Duke Energy Schedule GSP vs SGS Classification Issues

Started by Dale O. — 1 year ago — 1 views
Hey everyone, Dale O. here from Columbus. I've got a client with a manufacturing facility pulling 485 kW demand that Duke Energy has been billing on Schedule GSP (General Service Primary) for three years. Just discovered they qualify for Schedule SGS (Small General Service) which caps at 500 kW. The rate difference is significant - about $1,800/month. Anyone dealt with Duke on retroactive reclassification requests? What documentation did they require?
Angela F. here, also Columbus! Duke can be tough on retros but I've had success going back 12 months with proper justification. You'll need load profile data showing consistent demand under the threshold, plus a formal letter explaining the misclassification. Did the customer's usage pattern change or were they wrong from day one?
Thanks Angela! This was wrong from installation. New construction in 2021, contractor apparently requested GSP without understanding the thresholds.
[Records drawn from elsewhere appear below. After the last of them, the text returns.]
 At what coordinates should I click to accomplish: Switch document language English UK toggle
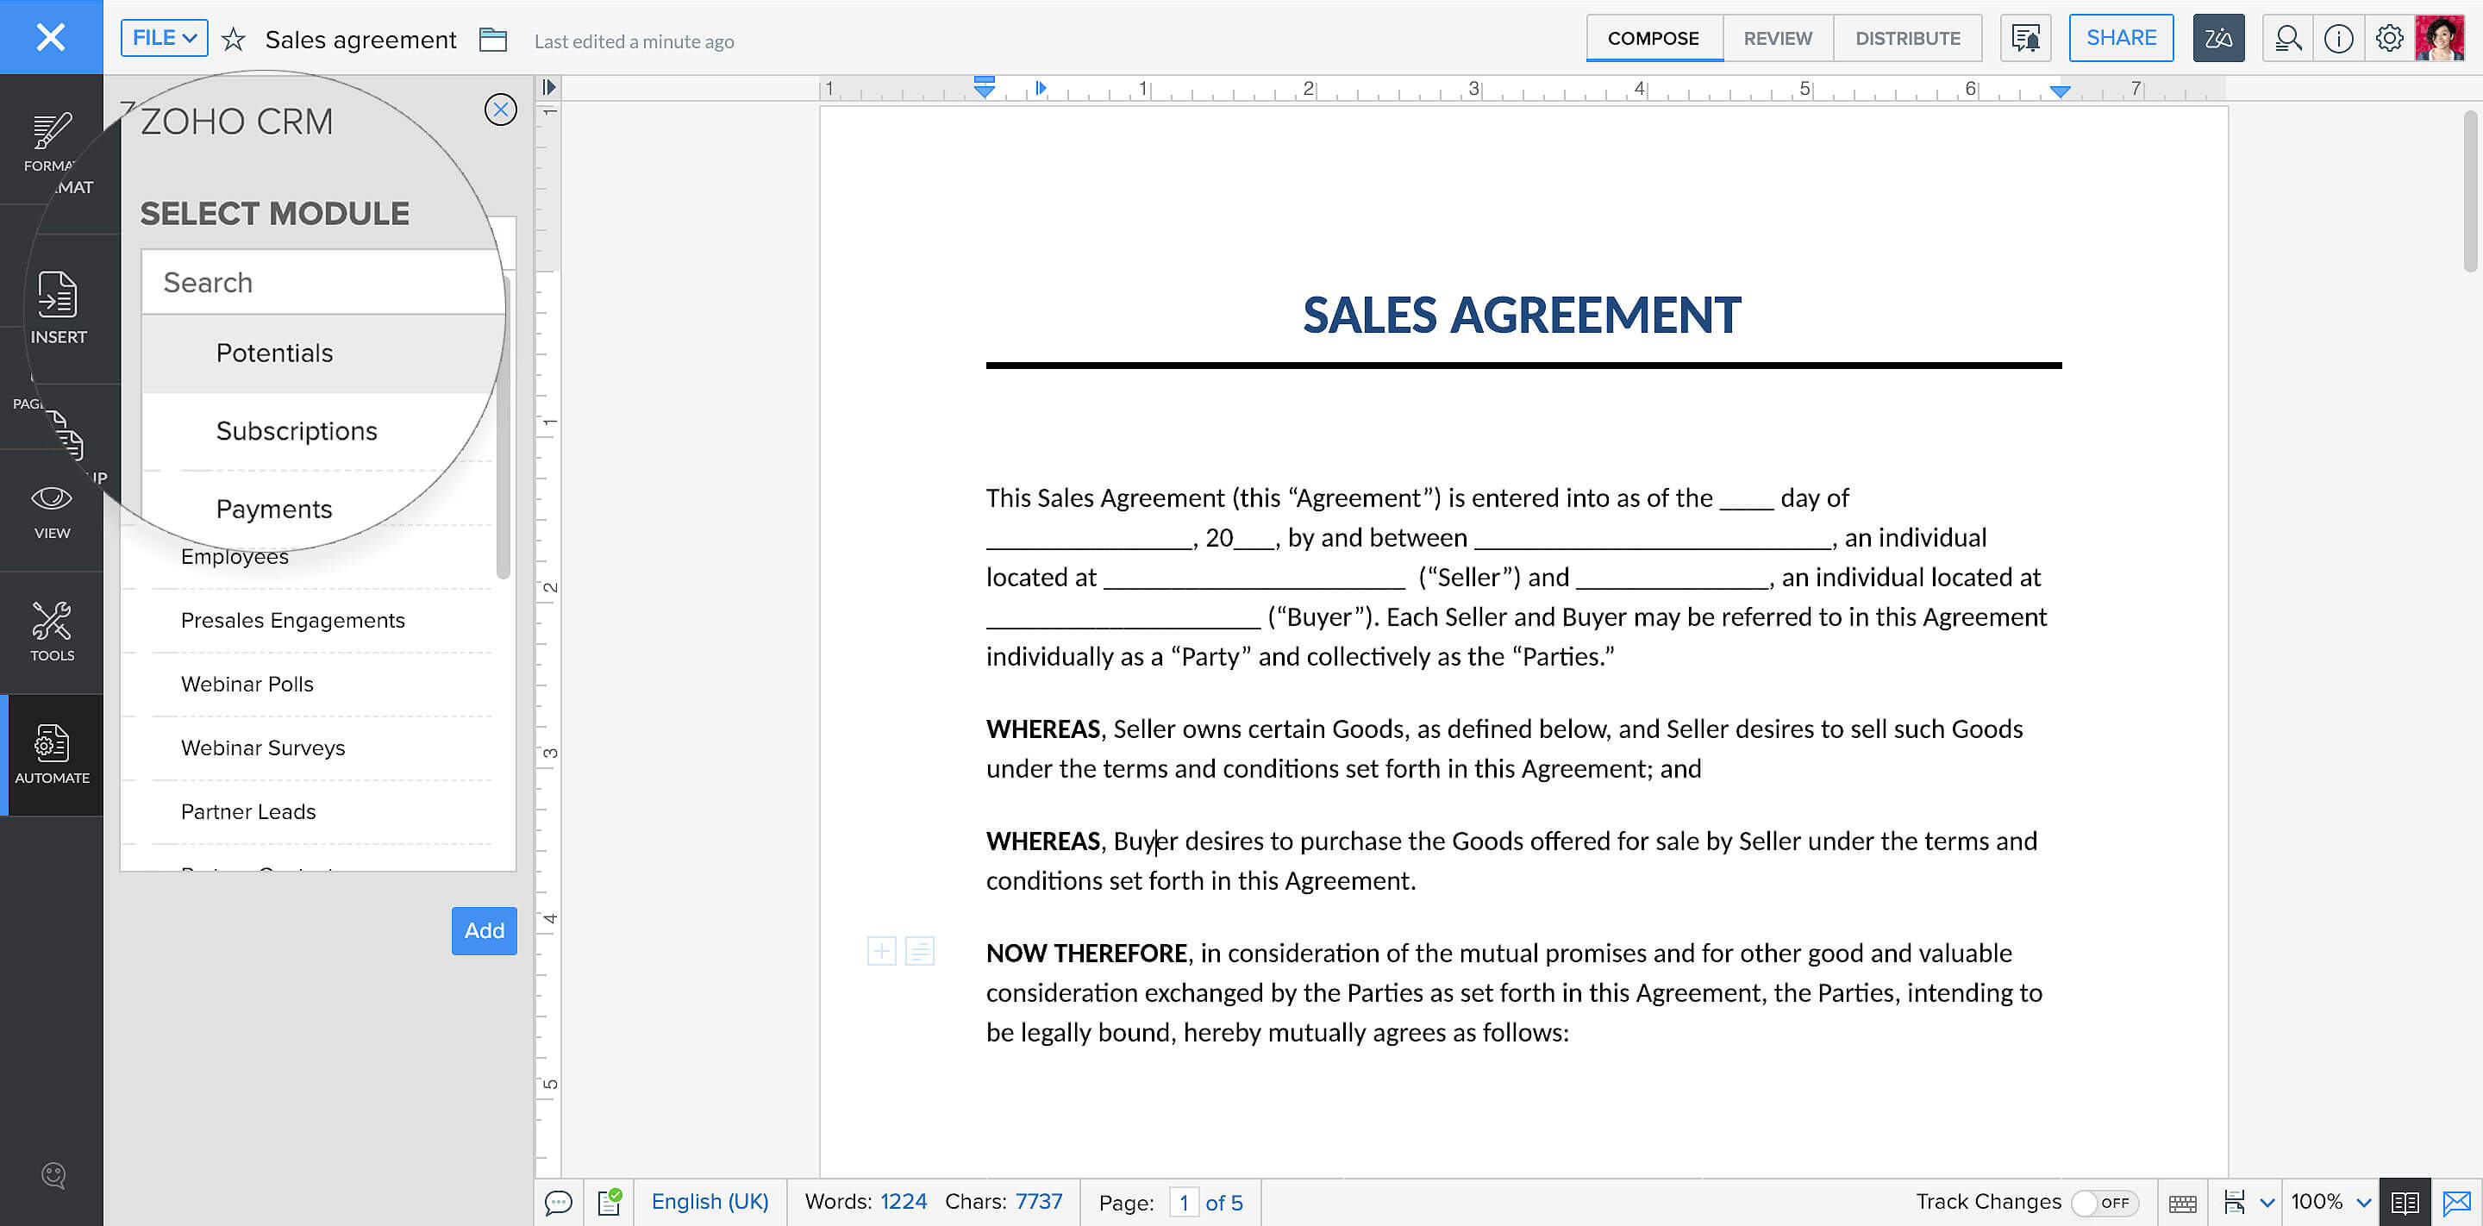coord(709,1201)
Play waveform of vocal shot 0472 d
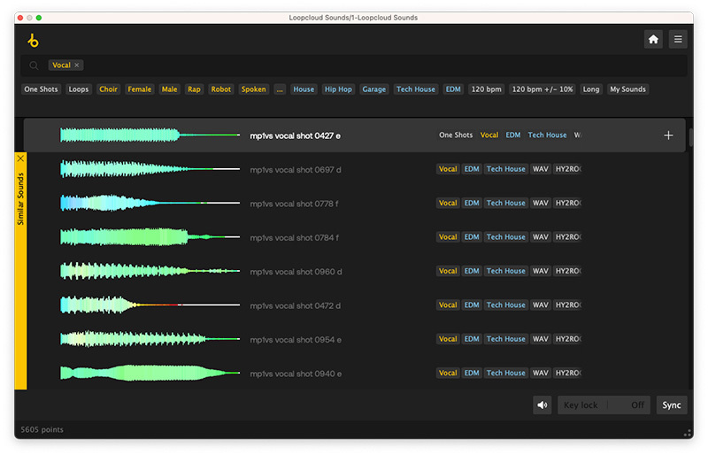 pyautogui.click(x=150, y=305)
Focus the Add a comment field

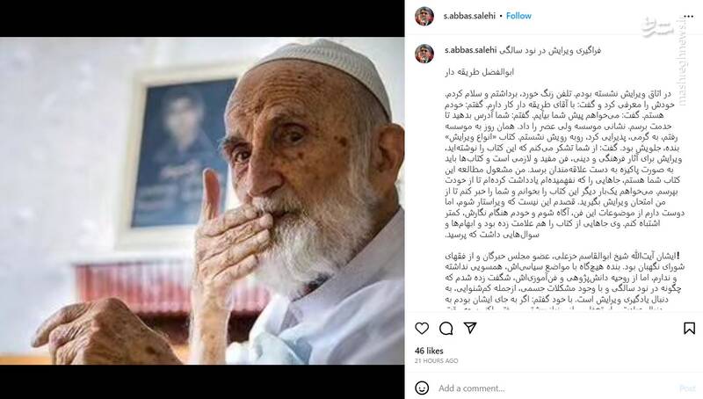point(556,388)
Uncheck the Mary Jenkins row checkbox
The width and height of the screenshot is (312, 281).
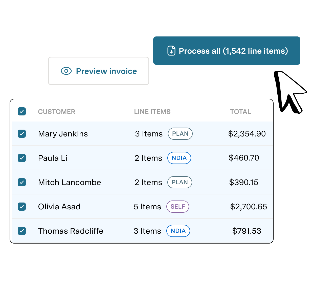22,134
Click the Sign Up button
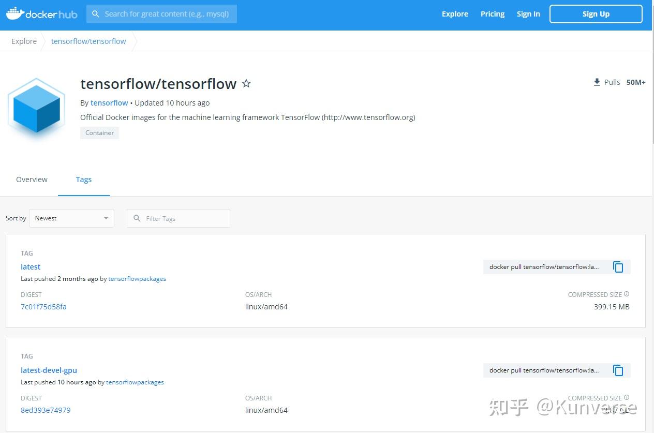This screenshot has width=654, height=433. 596,14
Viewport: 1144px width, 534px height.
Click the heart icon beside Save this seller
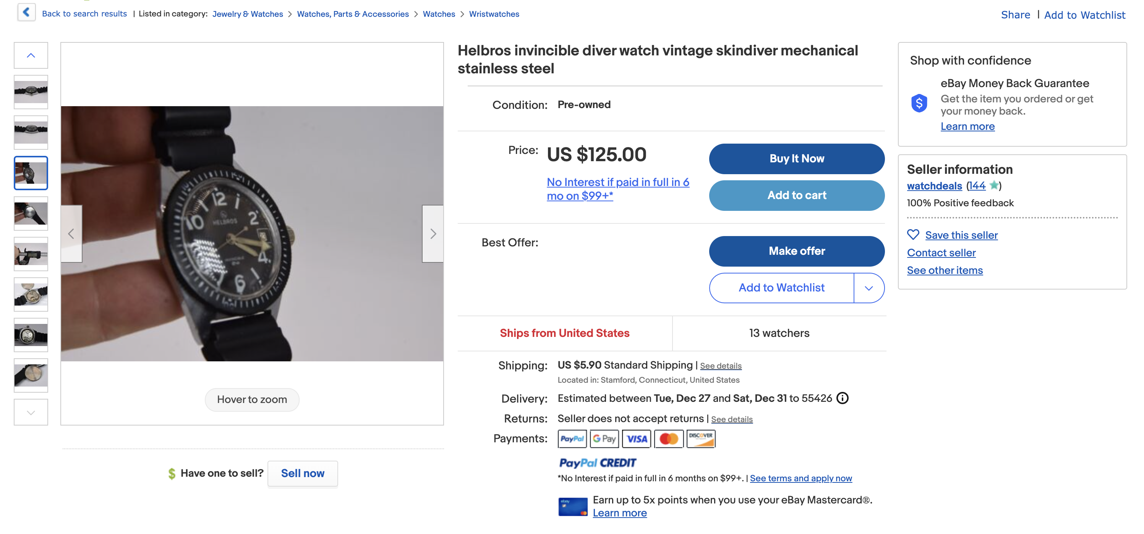(913, 234)
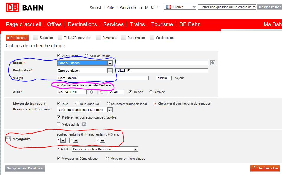Viewport: 282px width, 175px height.
Task: Open the Tourisme menu item
Action: [162, 24]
Customer has never exceeded 490 kW in three years of billing. Should be a slam dunk but Duke is dragging their feet.
Randy Dawson weighing in from Memphis. New construction misclassifications are unfortunately common, especially when contractors handle utility applications without rate expertise. Duke Energy typically allows retroactive corrections for clear misclassifications, but they'll want to see: 1) Original application documents, 2) 24 months of interval demand data proving qualification, 3) Written request citing specific tariff language, and 4) Explanation of how the error occurred. The key is demonstrating this wasn't a usage pattern change but an initial classification error. I'd recommend escalating to their Commercial Rate Review team if the local office isn't responsive. Document everything in writing.
Roy H. from Birmingham. Had similar issue with Alabama Power last year. New construction manufacturing plant, contractor requested Rate LPL (Large Power Low) instead of Rate SGS. Took four months to resolve but got 18 months retroactive credit totaling $34,000. Key was proving contractor error versus customer usage change.
Randy, that's exactly the roadmap I needed. Already have the interval data and original application. The contractor clearly didn't understand Duke's threshold structure. Will draft the formal request this week and escalate to Commercial Rate Review if needed. Roy, $34K recovery - nice work! Gives me hope this is worth pursuing.
Dale, one more tip - Duke's Commercial Rate Review team is much more knowledgeable than regular customer service. Ask specifically for supervisor review and mention this involves tariff interpretation. I've found they're more receptive when you speak their language with specific schedule references.
Update: Submitted formal request to Duke's Commercial Rate Review team with all documentation Randy suggested. They acknowledged receipt and assigned case number. Fingers crossed for good news in 30-60 days. Will report back with results for the group.